From Buffalo to Yan'an: American-born Doctor Ma Haide in China's revolution
CGTN
1781933809000

Would you, a 23-year-old American doctor with a degree from Geneva, choose to go to the toughest corner of China to heal the sick?

That is the question at the heart of Dr. George Hatem's life. Few foreigners have been so thoroughly woven into the fabric of China's revolution. Fewer still have looked back from their last breath and smiled, convinced they made the right choice.

In a quiet Beijing courtyard, Zhou Youma, Dr. Hatem's son, recounts his father's story. "He summarized his entire life with one word – splendid," Zhou noted. "And at the very end, he smiled. He was at peace."

That smile, Zhou believes, was earned through three hard choices.

'I'm not leaving'

Dr. Hatem arrived in China in 1933 with two friends, eager to see the world. He could have lived comfortably in Shanghai's International Settlement. Instead, after witnessing the suffering of ordinary Chinese, he chose to make a difference.

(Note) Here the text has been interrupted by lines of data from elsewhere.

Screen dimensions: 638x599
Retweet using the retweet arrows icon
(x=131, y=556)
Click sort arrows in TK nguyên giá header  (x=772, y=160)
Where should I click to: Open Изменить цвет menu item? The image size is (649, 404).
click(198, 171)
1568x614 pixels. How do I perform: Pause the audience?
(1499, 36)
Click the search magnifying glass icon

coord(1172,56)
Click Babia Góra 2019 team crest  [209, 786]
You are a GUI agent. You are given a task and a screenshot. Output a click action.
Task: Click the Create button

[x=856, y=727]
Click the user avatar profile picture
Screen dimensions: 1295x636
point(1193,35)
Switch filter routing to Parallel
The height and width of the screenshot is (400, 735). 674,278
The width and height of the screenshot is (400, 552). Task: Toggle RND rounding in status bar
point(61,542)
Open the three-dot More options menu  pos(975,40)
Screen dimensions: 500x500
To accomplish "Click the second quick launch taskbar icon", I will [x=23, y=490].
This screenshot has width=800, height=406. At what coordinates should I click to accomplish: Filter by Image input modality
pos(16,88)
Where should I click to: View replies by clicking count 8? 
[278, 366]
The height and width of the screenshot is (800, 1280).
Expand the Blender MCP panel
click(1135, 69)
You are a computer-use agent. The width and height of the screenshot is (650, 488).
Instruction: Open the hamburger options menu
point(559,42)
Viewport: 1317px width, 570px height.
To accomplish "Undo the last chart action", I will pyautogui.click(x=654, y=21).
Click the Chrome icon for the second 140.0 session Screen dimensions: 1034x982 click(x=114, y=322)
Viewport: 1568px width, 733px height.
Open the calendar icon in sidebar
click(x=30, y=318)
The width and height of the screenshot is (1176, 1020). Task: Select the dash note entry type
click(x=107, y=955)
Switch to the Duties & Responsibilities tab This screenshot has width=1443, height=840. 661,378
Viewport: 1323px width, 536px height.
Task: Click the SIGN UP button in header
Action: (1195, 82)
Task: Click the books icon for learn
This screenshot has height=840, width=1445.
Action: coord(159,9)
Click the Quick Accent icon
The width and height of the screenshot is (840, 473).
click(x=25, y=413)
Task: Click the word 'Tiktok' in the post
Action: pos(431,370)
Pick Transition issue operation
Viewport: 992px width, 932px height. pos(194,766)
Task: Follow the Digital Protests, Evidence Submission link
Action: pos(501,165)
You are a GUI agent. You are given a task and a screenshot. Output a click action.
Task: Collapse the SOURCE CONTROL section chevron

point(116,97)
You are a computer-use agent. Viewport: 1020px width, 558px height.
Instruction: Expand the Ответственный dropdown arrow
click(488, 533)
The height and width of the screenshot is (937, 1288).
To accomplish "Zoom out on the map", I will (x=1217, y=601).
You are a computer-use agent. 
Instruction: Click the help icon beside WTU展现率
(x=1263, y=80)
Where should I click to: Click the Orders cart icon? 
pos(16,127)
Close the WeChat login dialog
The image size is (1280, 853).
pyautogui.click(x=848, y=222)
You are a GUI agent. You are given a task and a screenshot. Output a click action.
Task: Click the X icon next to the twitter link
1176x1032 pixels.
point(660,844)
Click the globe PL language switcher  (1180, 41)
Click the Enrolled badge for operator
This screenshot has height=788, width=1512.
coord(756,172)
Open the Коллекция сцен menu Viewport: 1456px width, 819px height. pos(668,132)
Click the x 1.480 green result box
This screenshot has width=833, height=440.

Madam Soong Ching Ling, wife of Dr. Sun Yat-sen and a forerunner of China's democratic revolution, told him the Red Army, which had just completed the Long March and reached northern Shaanxi, desperately needed a doctor. The land was parched, caves were homes and clinics lacked even iodine. Yet Dr. Hatem made Shaanxi, China's poorest, most barren region, his anchor. When his companion, US journalist Edgar Snow, returned as scheduled, Dr. Hatem stayed.

"My father believed the Communist Party of China (CPC), which led the Red Army, could help change China," Zhou said. "And there wasn't even a doctor. If they captured medical supplies, no one knew how to use them. So my father said, 'I'm not leaving. I'm joining your Red Army.'"

Dr. Hatem, who later renamed himself Ma Haide to help comrades remember him, became the Red Army's first Western-trained physician, treating typhus, dysentery and battle wounds with almost no supplies.

Joining the CPC, becoming Chinese

"All my father's patients were CPC members," Zhou explained. "Sharing their identity fostered deeper trust, which helped him treat them more effectively. So he went to Chairman Mao and said, 'I want to join the CPC.'"

Chairman Mao was delighted, declaring Dr. Ma Haide should join directly, without probation, like those who had survived the Long March.

Dr. Ma Haide formally joined the CPC in 1937. In Yan'an, he became Chairman Mao's personal physician. In 1940, he married Zhou Sufei, an actress who had fled an arranged marriage to join the revolution.

"Looking back, my father said, 'The ten years I spent in Yan'an were the happiest, most meaningful and most extraordinary years of my life. When I'm gone, please scatter some of my ashes back into the Yanhe River there,'" Zhou recalled.

After the People's Republic of China was founded in 1949, Dr. Ma Haide applied for Chinese citizenship and became the first foreigner ever to receive it. It was no casual passport change – it meant committing his skills, his future and his family's future to a war-torn, impoverished country.

"My father said, 'I didn't come to observe China. I came to be part of it,'" Zhou said.

Fighting leprosy, a lasting legacy

After 1949, Dr. Ma Haide could have chosen a comfortable post as a health advisor. Instead, he led China's battle against leprosy.

For decades, leprosy was a hidden horror: patients exiled, families shattered and even some doctors refusing to admit them.

Dr. Ma Haide not only touched them – he examined their lesions, held their hands and feet and taught them that leprosy was curable. He led medical teams that drove thousands of miles across China, visiting the most isolated villages. He believed that the ultimate test of a revolution is how it treats its most vulnerable people.

He succeeded. By the late 1980s, leprosy in China was near elimination.

In 1986, Dr. Ma Haide received the Albert Lasker Public Service Award – "America's Nobel Prize" – the first Chinese citizen ever to do so. In 1988, Dr. Ma Haide passed away. A year later, his wife used the cash prize to establish the Ma Haide Foundation. Each year, it honors medical workers fighting leprosy, inspiring new generations to carry on the work.

The legacy continues. Ma Mingde, Ma Haide's great-grandson, has volunteered at a leprosy rehabilitation center every year since primary school. The family album holds two photos: Ma Mingde in first grade beside an elderly patient and as a college freshman beside the same patient, now smiling and healthy.

"Edgar Snow told my father shortly before he passed away in Switzerland, 'What you chose was right. If there were another life, I'd choose the same,'" Zhou said.

So back to the opening question: Would you, a young American doctor with a bright future, choose the hardest road in China?

Dr. Ma Haide did. And his answer still lives on – in the foundation that bears his name, in the awards that honor those who follow his path and in a smile that no grave can erase.